Instructions for the task
With the images left out, print every entry that follows exactly.

Given entries

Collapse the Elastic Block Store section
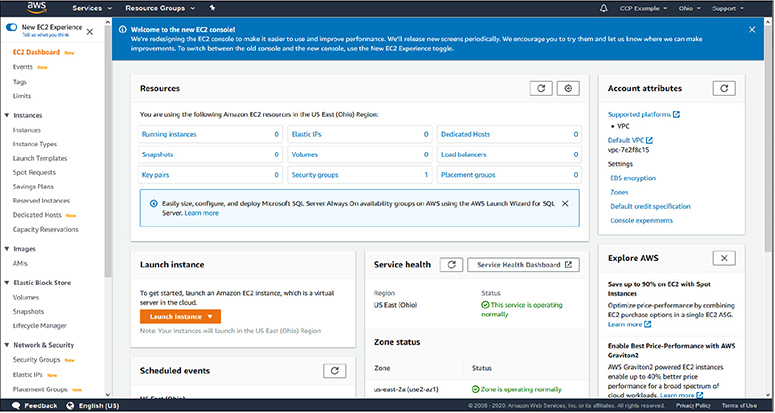The image size is (775, 413). [5, 282]
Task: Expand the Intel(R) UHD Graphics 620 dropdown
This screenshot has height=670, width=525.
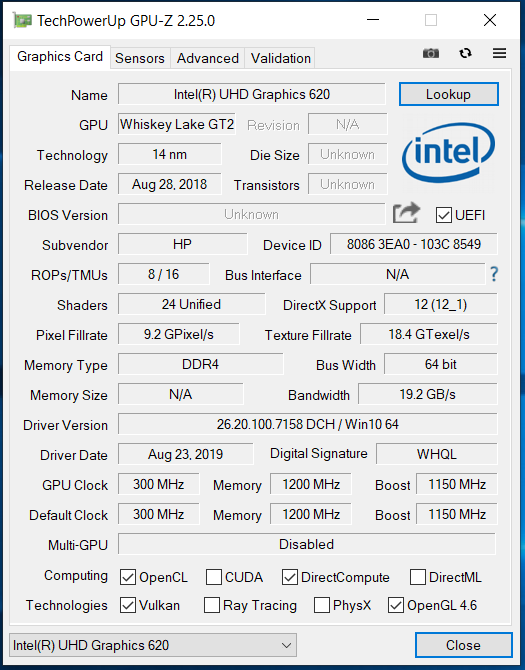Action: [x=153, y=645]
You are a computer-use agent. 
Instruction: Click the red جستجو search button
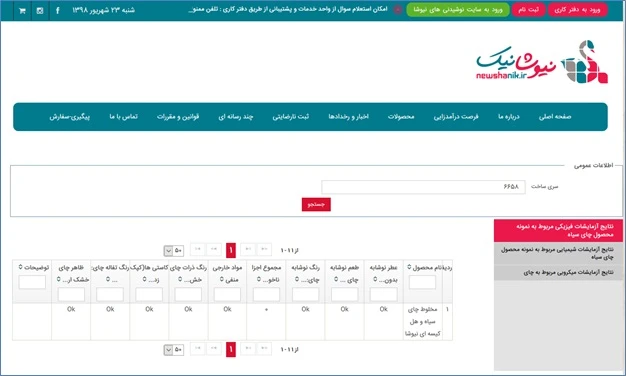tap(316, 204)
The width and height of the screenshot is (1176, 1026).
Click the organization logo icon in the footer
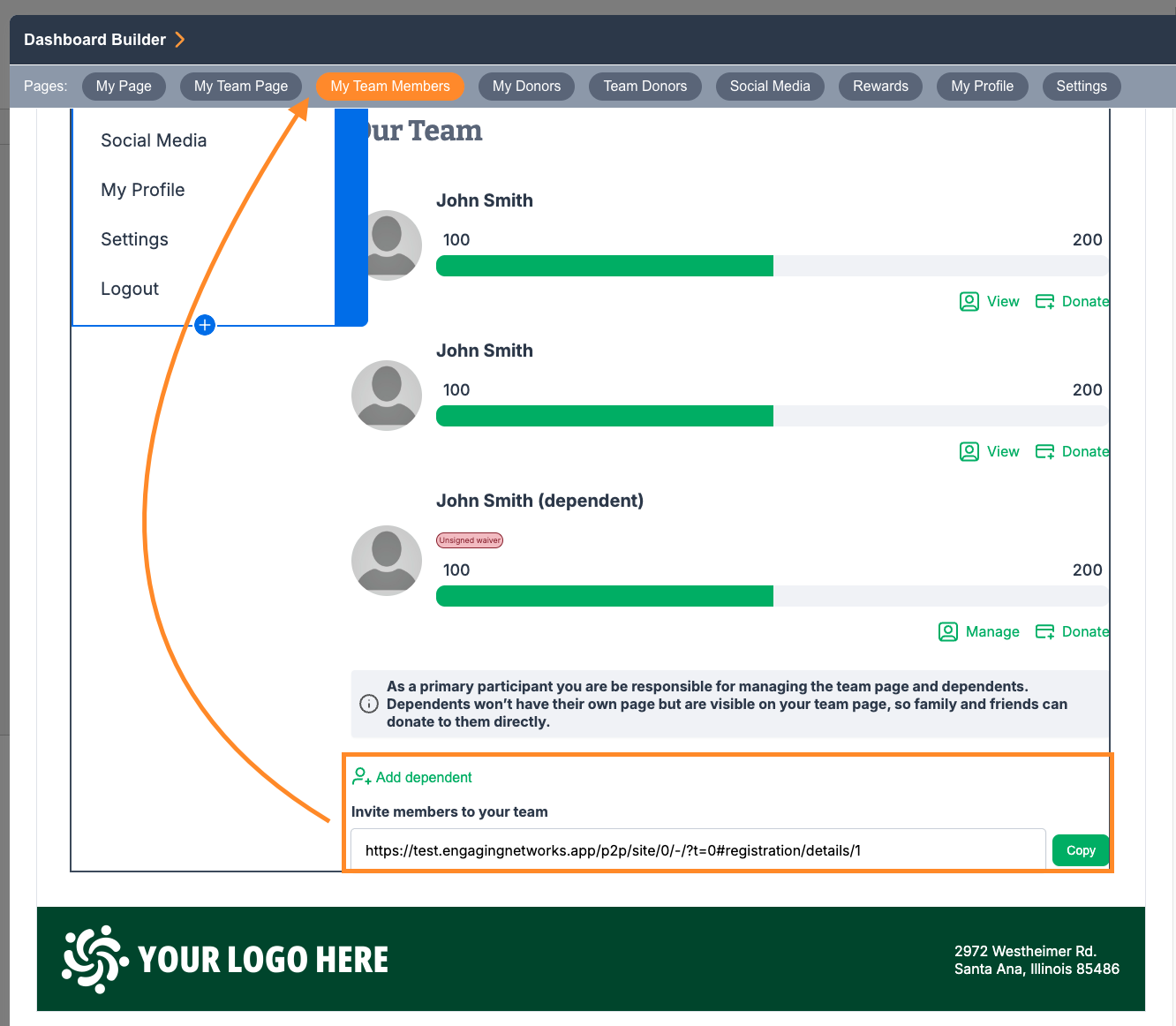click(x=94, y=959)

Output
Collapse the Elastic Block Store section
The image size is (775, 413). [5, 282]
Task: Expand the Intel(R) UHD Graphics 620 dropdown
This screenshot has height=670, width=525.
Action: [x=153, y=645]
You are a computer-use agent. 
Instruction: Click the red جستجو search button
tap(316, 204)
The width and height of the screenshot is (1176, 1026).
Click the organization logo icon in the footer
click(x=94, y=959)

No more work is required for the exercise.